Thursday, August 14, 2008

Spec# – Contracts in C#

It looks like the research project Spec# that Microsoft has been working is available to download and play with. Obviously I am behind on the times as this stuff looks like it has been available for some time.

http://research.microsoft.com/SpecSharp/

From what I understand from feedback form the ALT.NET event in Seattle and the channel 9 videos (http://channel9.msdn.com/shows/Going+Deep/Expert-to-Expert-Contract-Oriented-Programming-and-Spec/ & http://channel9.msdn.com/forums/Coffeehouse/226756-Using-Spec-in-VS-2005/), Spec# aims to provide us with compile time verification of what constitutes a method or class contract. Just as the shift from VB to .NET meant I had access to a strongly typed world, the shift Spec# looks to offer is further verification on a class or method contract. At a basic level this gives verification on null parameters and some contractual awareness of exceptions.

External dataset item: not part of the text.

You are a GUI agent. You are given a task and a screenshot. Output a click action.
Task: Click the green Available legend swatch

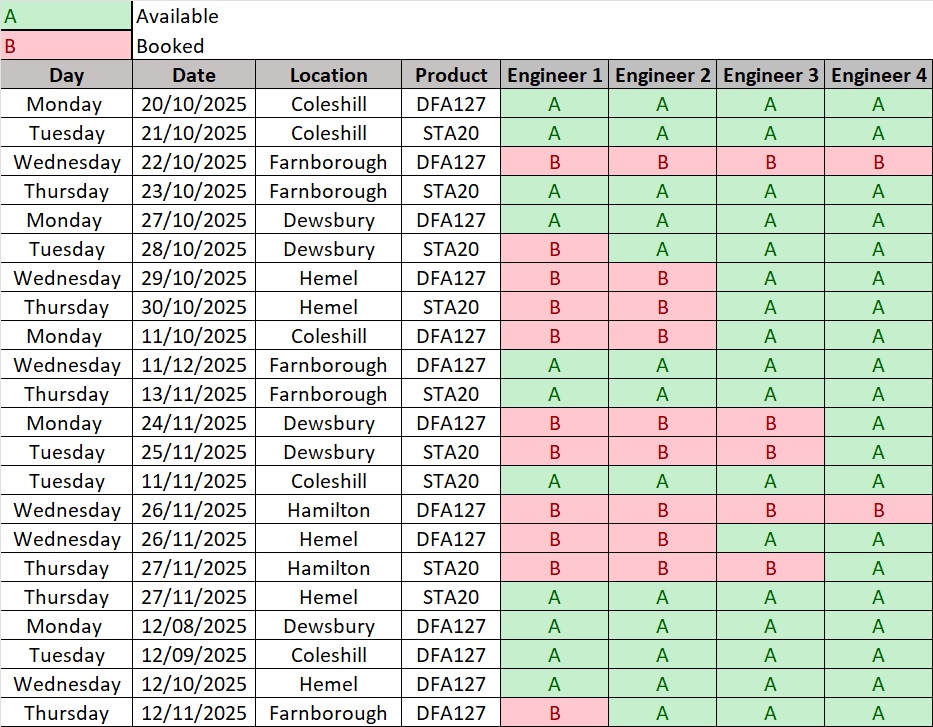(66, 16)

I doubt there is any production value in what spec# provides at the moment, but is worth keeping an eye on as the expectation of reliable and durable software keeps increasing.

1 comment:

Unknown said...

eattle it appears that
A) Spec# is based on .net 2.0, so new cool feature dont work well with it
B) its a research project so is not for commerical release
C) you can remove the spec#ness from your code by using "comment like" tags in the same way you can have debug sections so non spec sharp assemblies can still understand it (from memory)

Would be great to see this in the next release on .net. I think its a huge benefit.